16-way 1.7GHz Power4+ IBM p690 SMP system configured with GB memory. 28 15,000-RPM SCSI disk drives configured in a single RAID-0 setup that uses Emulex LP9802-2G Fiber controllers (one in use for the actual testing). The system is configured with the Linux 2.6.4 operating system.
8-way NUMA system. IBM x440 with Pentium IV Xeon 2.0GHz processors and 512KB L2 cache subsystem. Configured with four qla2300 fiber cards (only one is used in this study). The I/O subsystem consists of two FAST700 I/O controllers and utilized 15,000-RPM SCSI 18GB disk drives. The system is configured with GB of memory, set up as a RAID-5 (five disk) configuration, and uses the Linux 2.6.4 operating system.
Single CPU system. IBM x440 (8-way; only one CPU is used in this study) with Pentium IV Xeon 1.5GHz processor, and a 512k L2 cache subsystem. The system is configured with an Adaptec aic7899 Ultra160 SCSI adapter and a single 10,000-RPM 18GB disk. The system uses the Linux 2.6.4 operating system and is configured with 1GB of memory.

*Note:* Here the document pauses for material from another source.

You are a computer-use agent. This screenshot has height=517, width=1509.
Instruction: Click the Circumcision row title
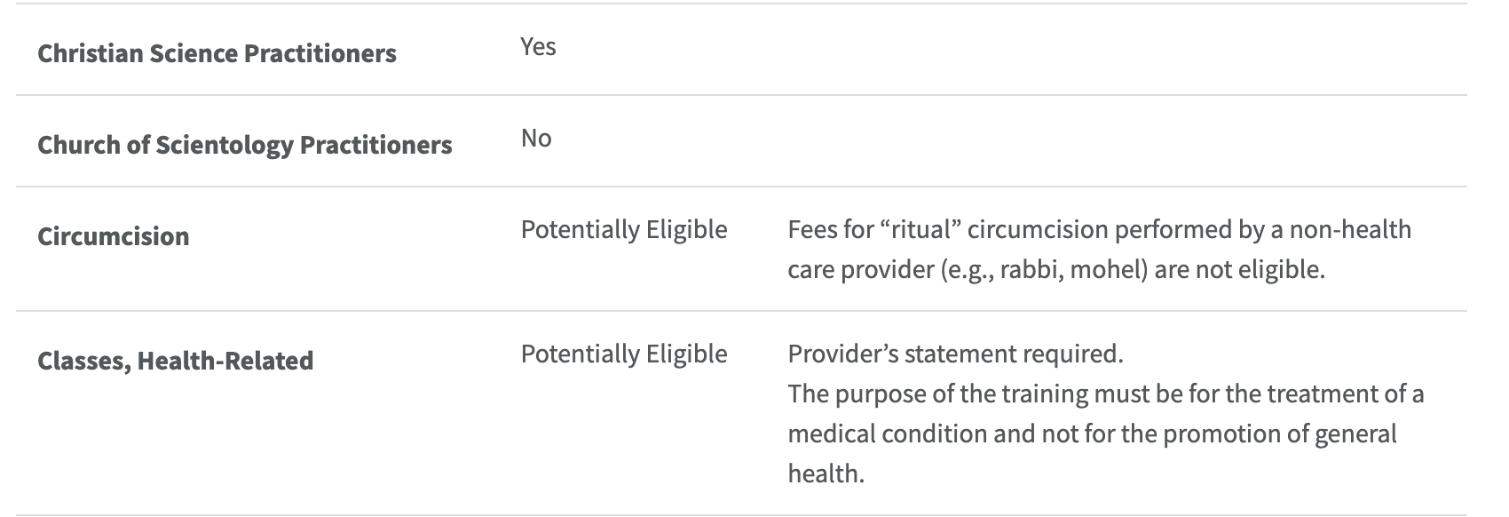114,236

The benchmarks we used for this study are the following:

Web Server Benchmark. This benchmark utilizes four worker threads per available CPU. In the first phase, the benchmark creates several hundred thousand files ranging from 4KB to 64KB. The files are distributed across 100 directories. The goal of the create phase is to exceed the size of the memory subsystem by creating more files than what can be cached by the system in RAM. Each worker thread executes 1,000 random read operations on randomly chosen files. The workload distribution in this benchmark is derived from Intel's Iometer benchmark.
File Server Benchmark. This benchmark utilizes four worker threads per available CPU. In the first phase, the benchmark creates several hundred thousand files ranging from 4KB to 64KB. The files are distributed across 100 directories. The goal of the create phase is to exceed the size of the memory subsystem by creating more files than what can be cached by the system in RAM. Each worker thread executes 1,000 random read or write operations on randomly chosen files. The ratio of read to write operations on a per-thread basis is specified as 80% to 20%, respectively. The workload distribution in this benchmark is derived from Intel's Iometer benchmark.
Mail Server Benchmark. This benchmark utilizes four worker threads per available CPU. In the first phase, the benchmark creates several hundred thousand files ranging from 4KB to 64KB. The files are distributed across 100 directories. The goal of the create phase is to exceed the size of the memory subsystem by creating more files than what can be cached by the system in RAM. Each worker thread executes 1,000 random read, create, or delete operations on randomly chosen files. The ratio of read to create to delete operations on a per-thread basis is specified as 40% to 40% to 20%, respectively. The workload distribution in this benchmark is (loosely) derived from the SPECmail2001 benchmark.
Metadata Benchmark. This benchmark utilizes four worker threads per available CPU. In the first phase, the benchmark creates several hundred thousand files ranging from 4KB to 64KB. The files are distributed across 100 directories. The goal of the create phase is to exceed the size of the memory subsystem by creating more files than what can be cached by the system in RAM. Each worker thread executes 1,000 random create, write (append), or delete operations on randomly chosen files. The ratio of create to write to delete operations on a per-thread basis is specified as 40% to 40% to 20%.
Sequential Read Benchmark. This benchmark utilizes four worker threads per available CPU. In the first phase, the benchmark creates several hundred 50MB files in a single directory structure. The goal of the create phase is to exceed the size of the memory subsystem by creating more files than what can be cached by the system in RAM. Each worker thread executes 64KB sequential read operations, starting at offset 0 reading the entire file up to offset 5GB. This process is repeated on a per-worker thread basis 20 times on randomly chosen files.
Sequential Write (Create) Benchmark. This benchmark utilizes four worker threads per available CPU. Each worker thread executes 64KB sequential write operations up to a target file size of 50MB. This process is repeated on a per-worker thread basis 20 times on newly created files.